Das Publikum amüsierte sich köstlich über die pointenreiche Geschichte. Musikalisch drangen Ignaz Netzer und seine kongenialen Begleiter tief in die Geschichte des Mississippi-Delta-Blues vor - mit Coverversionen, übrigens auch von Bessie Smith (1894–1937), sowie eigenen Titeln. Dazu gesellte sich bluesverwandter Straßengospel fast vergessener Wanderprediger. Einer dieser „Guitar Evangelists“, Reverend Gary Davis (1896–1972), habe noch im hohen Alter einer Joan Baez oder einem Bob Dylan das Gitarrespielen beigebracht, so Netzer. Apropos Dylan: Zu dieser Folk-Ikone fiel dem Bandleader ebenfalls eine Geschichte ein. Dylan stehe im Guiness-Buch der Rekorde, weil er bei einem Auftritt in Paris mal 46 Minuten zum Stimmen seiner Instrumente gebraucht habe. „Ich wolle auch schon immer in dieses Buch“, sinnierte Netzer. Doch statt auf überlanges Stimmen konzentrierte er sich lieber aufs Spielen und den Gesang - sehr zur Freude des Publikums.

Der Frontmann glänzte mit seiner unglaublich schwarz klingenden Stimme, brillantem Fingerpicking, mitreißenden Blues-Harp-Soli und überraschenden Slide-Guitar-Einlagen, die so in Gotteshäusern nahezu gar nicht zu hören sind. Netzer punktete außerdem mit einem enormen Musikwissen. Er entlarvte etwa Ry Cooders berühmten Soundtrack zum Wim-Wenders-Film „Paris, Texas“ als eindeutig geklaut - von Blind Willie Johnson (1897–1945).

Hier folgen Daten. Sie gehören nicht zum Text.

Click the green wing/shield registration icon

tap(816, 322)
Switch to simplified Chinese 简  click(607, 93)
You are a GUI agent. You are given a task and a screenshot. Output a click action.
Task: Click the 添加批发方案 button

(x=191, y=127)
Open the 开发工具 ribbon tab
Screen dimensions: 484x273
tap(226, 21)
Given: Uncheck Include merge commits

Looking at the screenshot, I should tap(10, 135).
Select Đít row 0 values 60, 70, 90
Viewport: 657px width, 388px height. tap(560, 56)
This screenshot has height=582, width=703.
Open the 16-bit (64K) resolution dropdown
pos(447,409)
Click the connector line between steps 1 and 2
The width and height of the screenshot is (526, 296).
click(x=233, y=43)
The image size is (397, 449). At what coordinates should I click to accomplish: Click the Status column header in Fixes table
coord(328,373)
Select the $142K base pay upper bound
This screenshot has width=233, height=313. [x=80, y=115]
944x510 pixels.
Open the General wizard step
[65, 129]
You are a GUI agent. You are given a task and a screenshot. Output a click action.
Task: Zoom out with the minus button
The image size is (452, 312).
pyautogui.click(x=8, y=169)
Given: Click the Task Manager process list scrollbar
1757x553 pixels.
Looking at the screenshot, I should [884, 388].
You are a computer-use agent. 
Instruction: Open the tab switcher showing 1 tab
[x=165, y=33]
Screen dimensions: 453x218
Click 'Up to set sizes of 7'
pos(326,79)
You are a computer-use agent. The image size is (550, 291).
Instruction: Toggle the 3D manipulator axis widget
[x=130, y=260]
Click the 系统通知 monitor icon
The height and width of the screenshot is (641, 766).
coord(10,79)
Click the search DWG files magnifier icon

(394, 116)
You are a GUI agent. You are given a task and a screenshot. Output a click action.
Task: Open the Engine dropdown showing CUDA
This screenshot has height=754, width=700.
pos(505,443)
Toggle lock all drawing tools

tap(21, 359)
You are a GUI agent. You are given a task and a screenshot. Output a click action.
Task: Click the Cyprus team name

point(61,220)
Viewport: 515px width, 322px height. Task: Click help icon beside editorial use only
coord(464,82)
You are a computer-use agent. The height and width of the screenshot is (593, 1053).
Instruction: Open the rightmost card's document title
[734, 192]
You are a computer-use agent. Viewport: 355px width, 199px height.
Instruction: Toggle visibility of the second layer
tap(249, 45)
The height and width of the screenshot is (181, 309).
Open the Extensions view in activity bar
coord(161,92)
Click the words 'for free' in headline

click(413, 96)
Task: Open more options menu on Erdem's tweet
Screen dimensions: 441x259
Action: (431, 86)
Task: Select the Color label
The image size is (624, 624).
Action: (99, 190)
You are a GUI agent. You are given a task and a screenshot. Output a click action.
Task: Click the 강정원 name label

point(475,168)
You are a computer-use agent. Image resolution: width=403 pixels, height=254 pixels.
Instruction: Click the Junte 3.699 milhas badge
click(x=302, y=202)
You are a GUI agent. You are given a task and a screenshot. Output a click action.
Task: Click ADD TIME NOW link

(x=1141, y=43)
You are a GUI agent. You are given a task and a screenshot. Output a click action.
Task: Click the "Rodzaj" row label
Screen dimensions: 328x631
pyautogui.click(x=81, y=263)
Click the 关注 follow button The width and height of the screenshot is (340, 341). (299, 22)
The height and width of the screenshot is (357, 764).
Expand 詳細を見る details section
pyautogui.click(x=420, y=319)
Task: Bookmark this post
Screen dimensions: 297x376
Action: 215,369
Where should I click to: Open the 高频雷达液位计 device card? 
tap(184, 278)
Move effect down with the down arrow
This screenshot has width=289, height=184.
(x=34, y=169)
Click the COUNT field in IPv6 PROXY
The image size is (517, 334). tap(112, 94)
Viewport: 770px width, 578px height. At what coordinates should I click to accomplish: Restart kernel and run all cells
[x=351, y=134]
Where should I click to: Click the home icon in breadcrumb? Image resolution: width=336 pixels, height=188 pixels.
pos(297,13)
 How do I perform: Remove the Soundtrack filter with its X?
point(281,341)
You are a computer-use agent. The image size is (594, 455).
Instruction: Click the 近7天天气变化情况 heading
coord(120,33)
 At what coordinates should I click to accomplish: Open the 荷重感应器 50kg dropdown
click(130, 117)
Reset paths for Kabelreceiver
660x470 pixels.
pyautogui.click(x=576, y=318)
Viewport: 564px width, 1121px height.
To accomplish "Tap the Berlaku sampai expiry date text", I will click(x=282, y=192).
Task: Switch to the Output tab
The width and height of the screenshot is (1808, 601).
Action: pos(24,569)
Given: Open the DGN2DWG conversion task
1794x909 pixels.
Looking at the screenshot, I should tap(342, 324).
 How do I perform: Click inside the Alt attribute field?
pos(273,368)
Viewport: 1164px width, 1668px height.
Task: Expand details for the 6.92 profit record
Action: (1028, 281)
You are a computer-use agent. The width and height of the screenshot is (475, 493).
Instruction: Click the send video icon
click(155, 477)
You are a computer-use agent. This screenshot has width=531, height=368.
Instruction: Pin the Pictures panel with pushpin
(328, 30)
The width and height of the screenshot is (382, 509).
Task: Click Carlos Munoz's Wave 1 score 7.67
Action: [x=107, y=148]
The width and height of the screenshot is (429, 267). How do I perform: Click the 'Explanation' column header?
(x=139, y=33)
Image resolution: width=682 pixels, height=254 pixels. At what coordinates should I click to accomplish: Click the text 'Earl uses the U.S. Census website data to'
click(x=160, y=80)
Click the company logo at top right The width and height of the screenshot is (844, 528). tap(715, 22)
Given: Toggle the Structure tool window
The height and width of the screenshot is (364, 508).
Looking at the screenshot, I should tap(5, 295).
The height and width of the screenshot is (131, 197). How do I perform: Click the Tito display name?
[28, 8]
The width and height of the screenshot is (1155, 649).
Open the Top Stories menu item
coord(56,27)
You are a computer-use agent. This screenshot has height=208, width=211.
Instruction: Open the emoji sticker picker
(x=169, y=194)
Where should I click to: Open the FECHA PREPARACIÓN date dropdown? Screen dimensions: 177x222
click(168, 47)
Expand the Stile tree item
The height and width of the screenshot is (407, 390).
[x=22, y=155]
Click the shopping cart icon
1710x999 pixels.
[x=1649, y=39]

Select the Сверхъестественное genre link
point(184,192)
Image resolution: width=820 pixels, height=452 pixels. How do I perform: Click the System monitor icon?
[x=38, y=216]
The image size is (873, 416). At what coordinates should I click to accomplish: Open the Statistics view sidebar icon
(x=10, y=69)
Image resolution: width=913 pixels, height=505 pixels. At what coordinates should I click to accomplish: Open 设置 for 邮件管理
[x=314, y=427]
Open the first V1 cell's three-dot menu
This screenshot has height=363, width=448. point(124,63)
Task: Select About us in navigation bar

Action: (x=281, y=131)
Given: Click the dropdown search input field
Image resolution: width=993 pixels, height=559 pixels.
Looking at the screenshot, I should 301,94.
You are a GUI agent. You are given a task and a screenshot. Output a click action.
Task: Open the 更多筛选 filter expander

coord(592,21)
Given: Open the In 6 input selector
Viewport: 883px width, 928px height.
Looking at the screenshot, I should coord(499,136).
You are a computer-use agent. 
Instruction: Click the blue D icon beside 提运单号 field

Die „Rhythmus-Sektion“ mit Kontrabassist Hansi Schuller und Schlagzeuger Peter Schmidt begleitete Netzer dezent-akzentuiert. Leadgitarrist Werner Acker, Hochschuldozent für filigrane Jazzgitarre, erwies sich derweil als der perfekte Gegenpart zu dem geerdeten Blues-Frontmann. Hier kam zusammen, was reizvoll kontrastierte: „Bauch“ und „Kopf“ in einer unwiderstehlichen, stimmigen Mischung.

Einige fetzige Gassenhauer enthielt das Quartett seinen Fans in Harpstedt nicht vor. Dazu zählte „Let the good times roll“. Diesen erstmals 1946 von „Louis Jordan and his Tympany Five“ veröffentlichten Titel haben etliche Größen des Blues, Soul und Rock’n’Roll gecovert - von B.  B. King über Ray Charles bis hin zu Jerry Lee Lewis.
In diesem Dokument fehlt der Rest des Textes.